1. Introduction
Production lines often encounter downtime, either planned or unplanned. Though planned downtime affects the Overall Equipment Efficiency (OEE), it can be reduced by an optimized usage plan. In contrast, unplanned downtime, as the name suggests, is not planned beforehand and is typically due to the component failure, tool breakage or other technical stoppage. It is difficult to foresee some of these failures and plan the maintenance tasks accordingly. Predictive or condition-based maintenance is a solution that can be employed in manufacturing industries to reduce this unplanned downtime. Predictive maintenance methods, by predicting the condition of a machine or a component, allow dynamic and convenient maintenance scheduling, thus making it an adequate option for modern manufacturing industries [
1]. Predictive maintenance, from the authors’ perspective, is accomplished in three important steps: (1) monitor a machine, (2) predict if something is anomalous and the machine is prone to failure and (3) make sure it is maintained without causing any disturbance to the planned production. In situ deployed sensors take care of the monitoring aspect, whereas fault prediction and maintenance are traditionally manual procedures. This intermediate task of predicting the early faults whilst monitoring the machines has been researched for a long time [
2]. Importantly, there are two types of fault diagnosis methods to monitor machines or machine components, model-based and data-driven. Though very commonly used, the mathematical model of a fault diagnosis system designed using a model-based method cannot take into account all the noises or subtle variations that a system is exposed to [
3]. Hence, depicting an accurate machine model or open-source availability of such models is unfeasible, whereas using an inaccurate model may lead to poor fault diagnostic performance in practice. Unlike the model-based approaches, data-driven methods utilize the collected in-process data. These data are analyzed, and the acquired knowledge is used to build a fault diagnosis model. This allows a user to apply diagnostics even when there are no available mathematical models of a particular machine. It also includes noise and a certain degree of variations into the diagnostic model. This noise inclusion into the diagnostic model is simple, with data-driven modeling compared to the model-based method [
3], thus making it a more desirable solution for fault diagnosis.
Recently, data-driven methods have been performing exceptionally well in predictive fault diagnosis [
4,
5,
6,
7]. One of the main reasons for the increased performance of data-driven models over model-based methods is the availability of open source datasets. Looking into the state of the art for predictive maintenance in the manufacturing industry, most data-driven approaches focus on finding bearing faults, as these are the most predominant source of machine downtime [
8]. There is a lot of research that shows very good classification results for bearing fault detection on the standard datasets that exist for vibration-based rolling element faults. Toma et al. show how a 1D Convolutional Neural Network (CNN) can be used on time domain data to accurately predict a bearing fault [
9]. Moreover, by reshaping the time domain vibration data into a 2D array, i.e., into an image-style input, the two dimensional convolutional operations were used for feature extraction [
10,
11]. This study further presented the improved accuracy of the 2D CNNs for both normal and noisy data using the time domain data as input. Unlike the above, other works have shown the effectiveness of time-frequency transformed features for bearing fault detection [
12]. In their study, only a few selective features of Empirical Mode Decomposition were used along with certain Machine Learning algorithms for effective classification of bearing faults. In [
13], the authors derived an entrogram from the time series data using Frequency Slice Wavelet Transform, which they analyzed to see if the bearing faults can be distinguished from the normal working condition. A state of the art (SOTA) survey on various methodologies used for bearing fault diagnosis is detailed in [
14]. As can be observed from this article, there are numerous ways of detecting bearing faults. The results show that bearing fault classification is effective when sufficient data from different conditions is available.

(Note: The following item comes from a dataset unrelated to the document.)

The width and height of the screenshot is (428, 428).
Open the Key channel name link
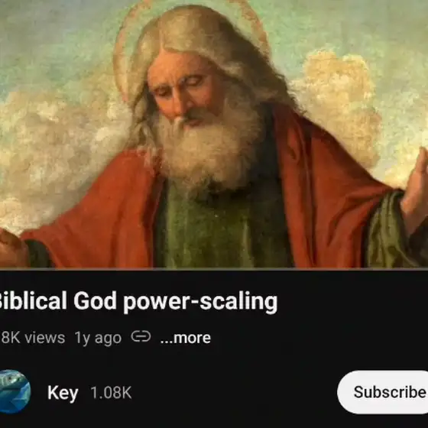(63, 393)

However, variability in the machine operating conditions poses a practical problem for condition-based monitoring. Furthermore, it is impractical to collect the data for all these variabilities (e.g., settings under which a machine operates, such as axial load, radial load, rotation speed, etc.). As we know, general features from the observations
of two different machine conditions do not always fall in a similar distribution. For example, data collected in a lab setting can be different to the data acquired from a similar setup in the field. Generic algorithms that are trained with the data from labs are then prone to transfer errors when used to infer the results from data measured in the field [
15]. Similarly, the variation in the data can be caused by many parameters such as operating conditions, sensor displacement, variation in the sensor, etc., and it is currently a challenge to develop a model that is robust to these variations.

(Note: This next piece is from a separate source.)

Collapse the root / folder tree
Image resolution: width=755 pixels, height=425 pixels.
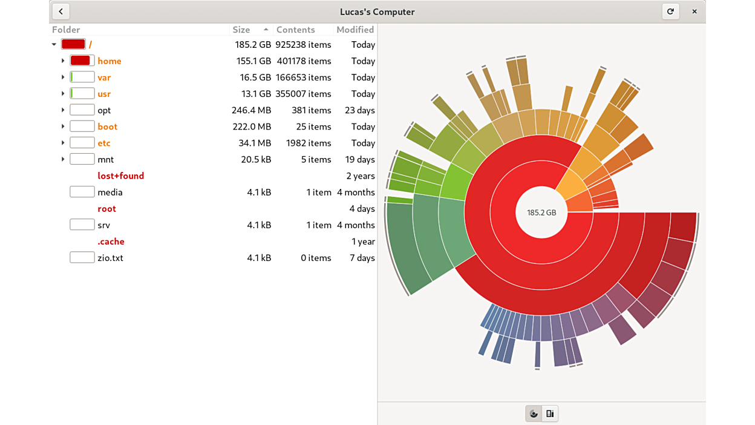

In an attempt to generalize the classification across conditions, researchers have proposed several algorithms that transfer the learning from one condition to another [
15], where the class distribution from one condition is known (source domain) and some information of another condition (target domain) to which the class information will be fitted and matched. To tackle the problem of needing data from all possible conditions, unlike the existing methods, we propose a new approach based on latent features of Auto-Encoders and nearest neighbor algorithms. This novel methodology considers any one condition’s data and performs a robust classification across other conditions. For different open-source datasets, we then compared our method to the best performing source only methods and domain adaptation methods from the SOTA. This work is structured as follows.
Section 2 gives the detailed problem description, which is followed up by
Section 3, where we discuss some preliminaries necessary for understanding this work. The proposed methodology is then described in
Section 4, succeeded by Experimental Setup, Results, and Conclusions in
Section 5,
Section 6 and
Section 7, respectively.
2. Problem Description and Related Work
Before describing the problem, some notations and definitions regarding the problem are introduced.
Transfer Learning: The process of learning the information from the data of one condition and transferring the knowledge to a new condition.
Source Domain: The condition of the machine from which the data are collected and is used to train the fault diagnosis model.
Target Domain: The condition of the machine from which the data are collected and is used to test the knowledge transfer.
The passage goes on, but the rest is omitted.